[原始文件]
▼
淺談 Synchronization

擷取自網路

About synchronization

在分布式系統中,這是一個很大的問題。多台機器之間的資料同步,確保使用者不會讀取到錯誤的資料。我會假設一個情境,下面的解說,將會根據情境講解。希望這樣大家比較好理解。

In distributed systems, synchronization is a difficult problem. How to synchronize between machines and make sure users get the correct data. I will assume a story and explain synchronization according to the story. Hope you can understand better in this way.

The story …

現在,我們有一間銀行。在 A 跟 B 地方各有一台機器。一位客戶原本有 500 元在帳戶中。他到 A 地方去存 10 元,但這時銀行在 B 地方給了他 1% 的利息。所以現在
A 地方 : $510
B 地方 : $505

Now, assume there is a bank. There is a machine in A city and B city each. A customer has $500 in his account. He goes to deposit $10, in the same time bank pays him 1% interests. So now,
A city: $510
B city: $505

If synchronize now …

A 地方: $510 * 1% = $515.1 (給 1% 的利息)
▲
[提供資料]
▼
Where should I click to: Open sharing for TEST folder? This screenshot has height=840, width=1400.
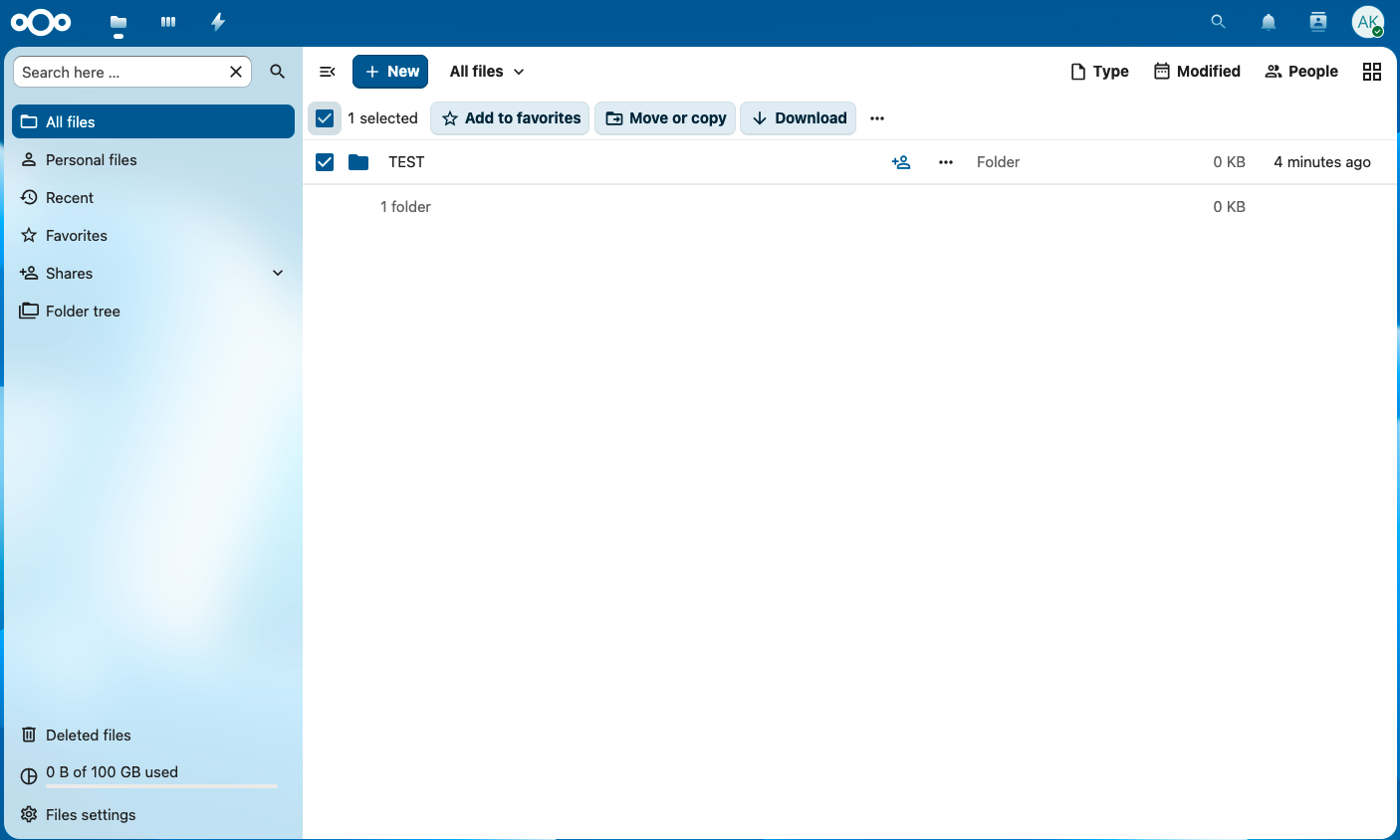point(901,162)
▲
[任務要求] 請將原始文件中從「The story …」一直到「1% = $515.1 (給 1% 的利息)」的那段文字原樣抄錄下來。 作答時只能依據原始文件的內容。

[任務輸出]
The story …

現在,我們有一間銀行。在 A 跟 B 地方各有一台機器。一位客戶原本有 500 元在帳戶中。他到 A 地方去存 10 元,但這時銀行在 B 地方給了他 1% 的利息。所以現在
A 地方 : $510
B 地方 : $505

Now, assume there is a bank. There is a machine in A city and B city each. A customer has $500 in his account. He goes to deposit $10, in the same time bank pays him 1% interests. So now,
A city: $510
B city: $505

If synchronize now …

A 地方: $510 * 1% = $515.1 (給 1% 的利息)